作者ヘルマン・ウンガーHermann Unger(1893-1928)について

 1893年、モラヴィアのボスコヴィツェBoskovice(ドイツ語ではボスコヴィッツBoskowitz)のユダヤ系ドイツ人家庭に生まれる。ベルリンで中東研究をしたのち、プラハ、ミュンヘンで法学を修める。ベルリンではシオニスト学生団体で活動してもいた。第一次世界大戦への従軍をきっかけに、創作ジャンルを詩と戯曲から散文に切り替える。戦中に負傷して帰国した後は弁護士試験を受け、法学で博士号を取得する。弁護士、劇場監督として勤務した後、1922年以降は在ベルリンチェコスロヴァキア大使館やプラハの外務省に勤務。
 1928年、盲腸の発見が遅れたことが原因で、36歳の若さで死去。

『少年と殺人犯 Knaben und der Mörder』あらすじ

 『少年と殺人犯』は、「ある男と女中 Ein Mann und eine Magd」と「ある殺人の物語Geschichte eines Mordes」という短編小説二編からなる短篇集である。

→ **元の資料**:
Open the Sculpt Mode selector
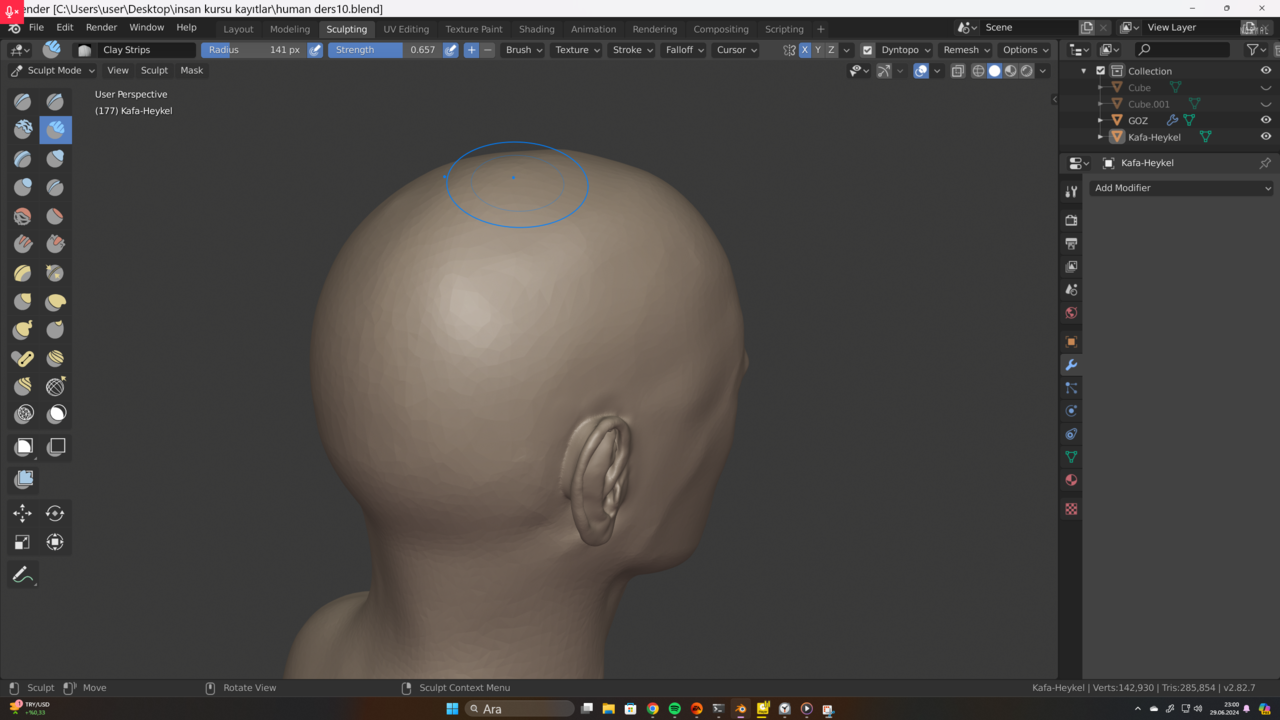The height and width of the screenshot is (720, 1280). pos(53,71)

* * *

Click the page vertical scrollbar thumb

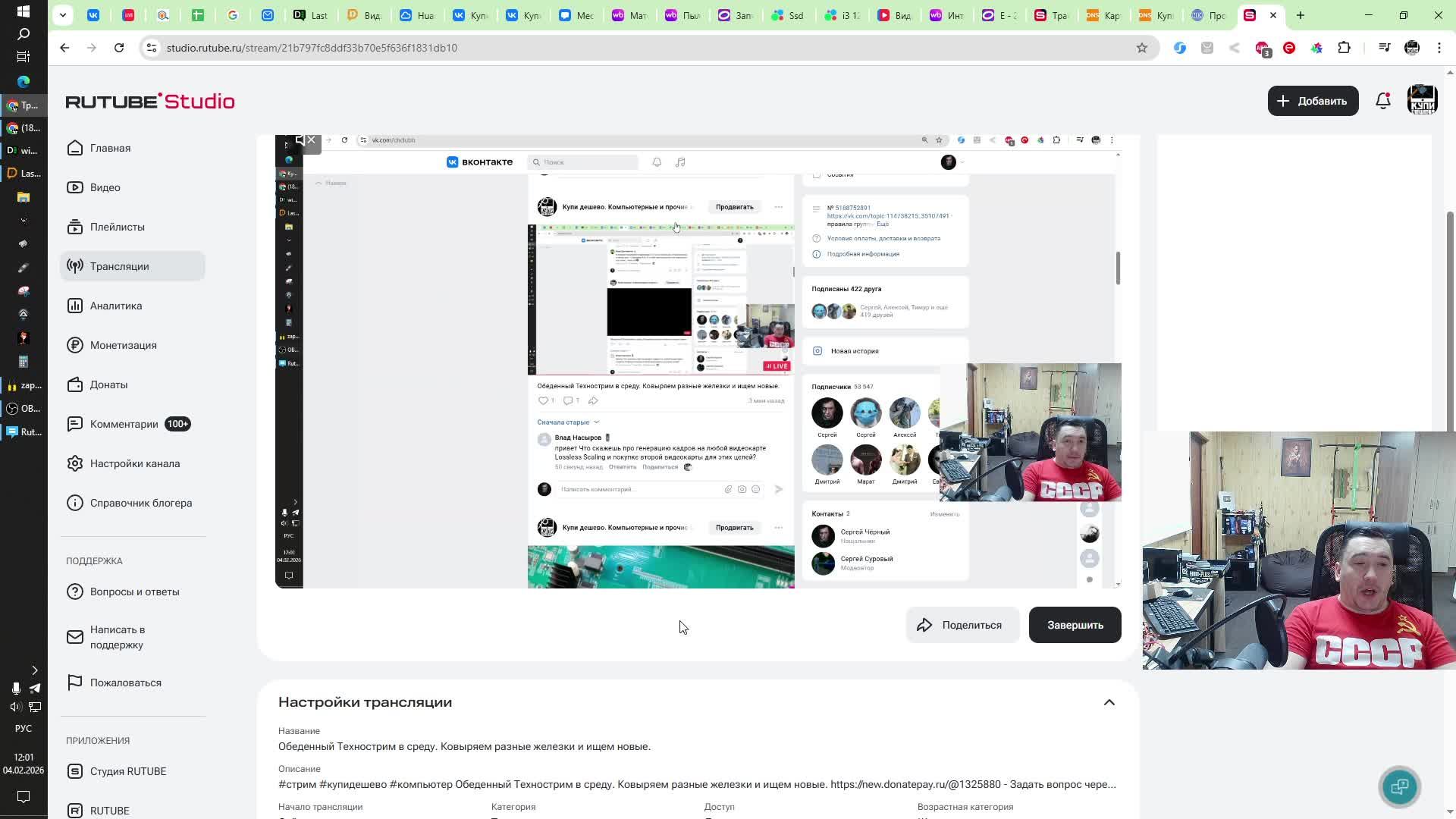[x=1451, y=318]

--

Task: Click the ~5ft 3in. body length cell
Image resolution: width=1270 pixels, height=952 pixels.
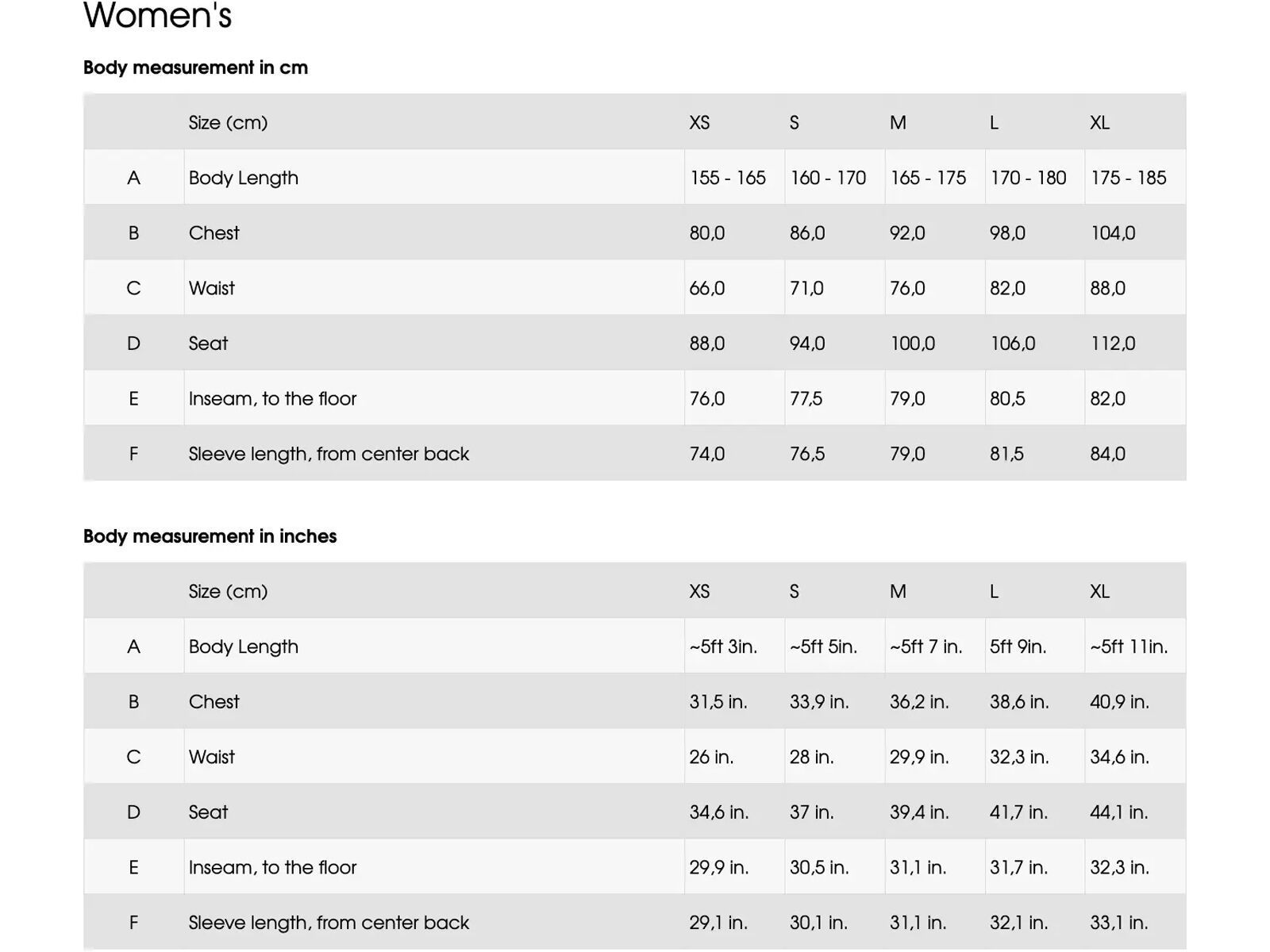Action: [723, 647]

→ **あなたの目標**: 「読む文章」によると、ヘルマン・ウンガーが書くものを詩と戯曲から散文に変えたきっかけは何ですか。

→ **この問いの答え**: 第一次世界大戦への従軍です。